Complexes between sRNA guides and targets at sites of conserved 2′-O-ribose methylation in rRNA. a Conserved methyl modification of position 23S rRNA C/U2880. The complementarities between the D' and D guide regions of Pca sR30, Tte sR152, Sac sR13, Mka sR3, Neq sR10 and Iho sR6 with the 23S rRNA region around position C/U2880 (Eco position C2606; see Additional file 3) are illustrated with position 2880 aligned in the middle and labelled in red. The sRNA sequences for each species are listed below the rRNA sequences with the C and C' boxes outlined with blue and the D' and D box sequences outlined with green. The predicted positions of methyl modification are indicated by “Me” in red within the rRNA sequences. The D' guide of Tte sR112 has no significant complementarity to rRNA (empty guide). The D' guide-target complementarity of Sac sR13 exhibits a mismatch basepair at the predicted site of modification (C2847; MM:mismatch) and is likely not modified. b Conserved methyl modifications at positions 16S A512 and G491. The complementarities between the D' and D guide regions of Tte sR114, Iho sR21, Pca sR28 and Sac sR115 to the regions around 16S A512 (left of center) and G491 (right of center) are illustrated. These modification sites correspond to positions A535 and G515 in helix 18 of Eco 16S rRNA (Additional file 3). The sRNA C and C', and D' and D boxes are outlined with blue and green respectively. The predicted sites of methyl modification are indicated by (Me) in red. The sequence complementarity between the D guide of Iho sR21 and the region of around 16S G491 is disrupted by three GU base pairs (0) which likely compromises methylation activity; this Iho sR21 site was not considered to be a robust prediction in our analysis

A more clear-cut example of sequence conservation between sRNAs from different species is represented by four sRNAs (Tte sR114, Iho sR21, Pca sR28 and Sac sR115) that use D' guides to direct modification to position 16S A512 (E. coli A535) (Fig. 3b) in helix 18 involved in mRNA-tRNA decoding (see above). The D guides of three of these sRNAs (Tte, Pca, and Sac) exhibit significant complementarity to a second closely located site and are predicted to direct modification to position G491. The D guide of Iho sR21 has a related D guide that contains three GU base pairs that partially disrupts this complementarity and it is uncertain if the sRNA complex is able form a complementary helix around G491.

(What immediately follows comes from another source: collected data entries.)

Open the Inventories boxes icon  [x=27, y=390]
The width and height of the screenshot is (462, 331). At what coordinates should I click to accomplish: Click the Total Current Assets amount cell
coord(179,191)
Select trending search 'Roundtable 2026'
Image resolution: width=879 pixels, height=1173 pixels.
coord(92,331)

There are numerous other examples of sRNAs from the various archaeal species that share a related guide sequence (see Figs. 1 and 2, Additional files 3 and 4 for sites that are modified in two or more of the seven species). The evolutionary origin of these related guide sequences is unclear. In the six sRNAs that target position 23S C/U2880, the shared guide is adjacent to the D box in four and adjacent to the D′ box in two cases (Fig. 3a). The other guides in the six sRNAs are unrelated in sequence. The second group of four sRNAs where both guides appear to target conserved sites is even more confounding (Fig. 3b). It is possible that the four sRNAs are either derived from a common ancestor or originated through sequence convergence. In either case there seems to be strong selection for the coupled interaction of the two guides with the 16S rRNA sequences surrounding the G491 and A512 sites of modification. In the numerous other instances of modification in two or more species, many are likely the result of evolutionary convergence.

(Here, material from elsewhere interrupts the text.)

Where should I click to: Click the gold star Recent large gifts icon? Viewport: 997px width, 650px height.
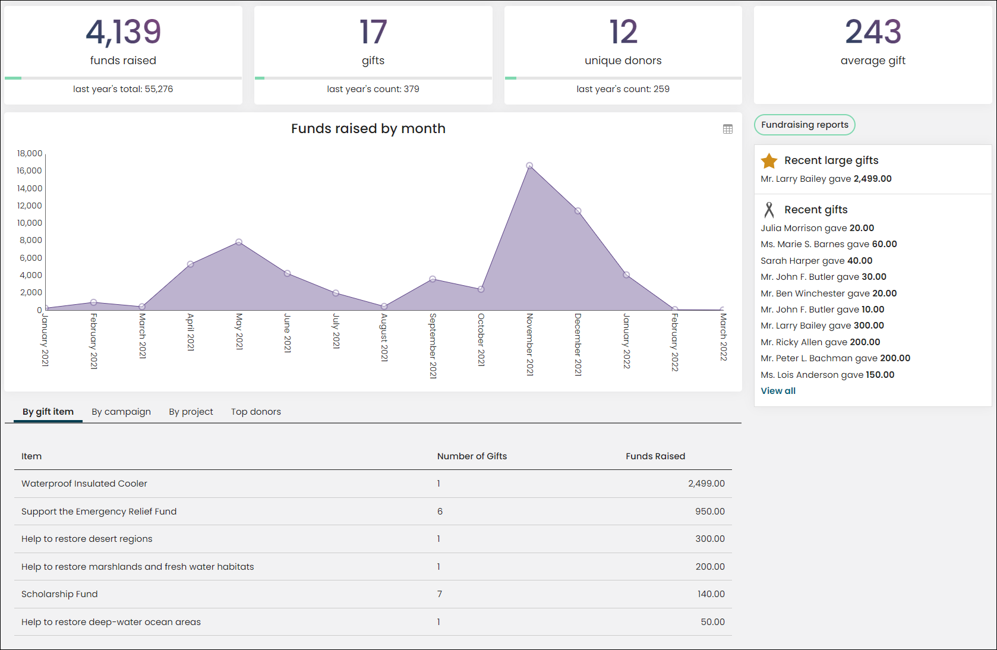(x=769, y=160)
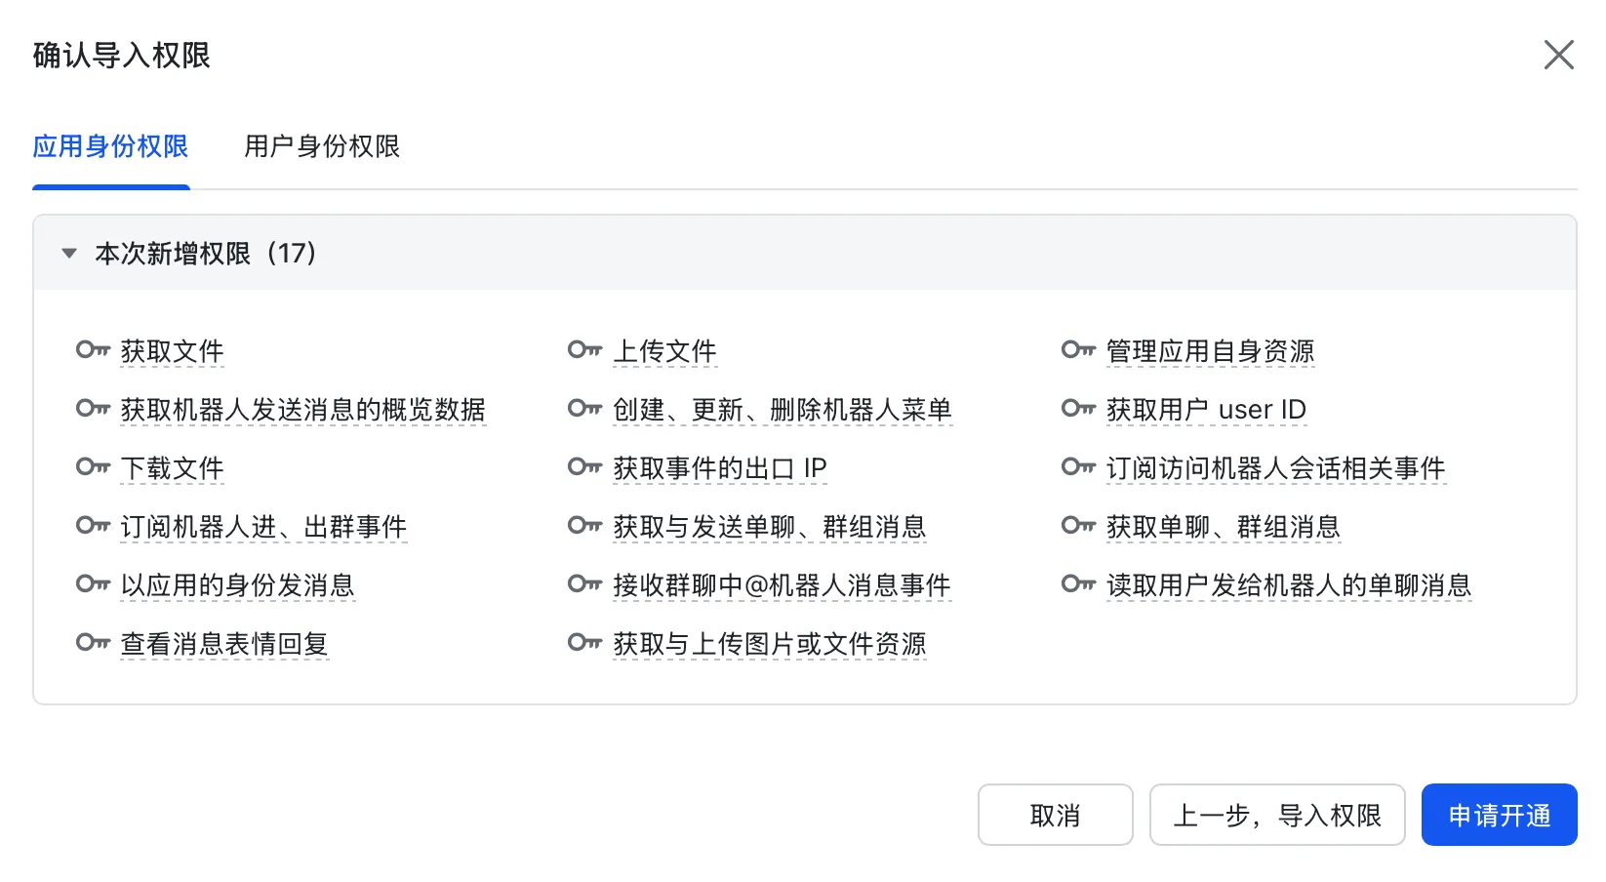
Task: Click 接收群聊中@机器人消息事件 permission text
Action: (x=782, y=585)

Diversification of C/D box sRNA guides within species

We have noted especially within Mka and Iho, that there are frequently two or more sRNAs that are predicted to target modification to the same site in rRNA (Table 2). These instances are of interest since they provide clues relating to the origin, propagation and diversification of sRNA genes. There are a number of possible mechanisms that can give rise to the observed redundancy including (i) sRNA gene duplication, (ii) recombination between sRNA genes, (iii) insertional mobilization of guide regions (along with the flanking C and D box sequences) and/or (iv) sequence convergence.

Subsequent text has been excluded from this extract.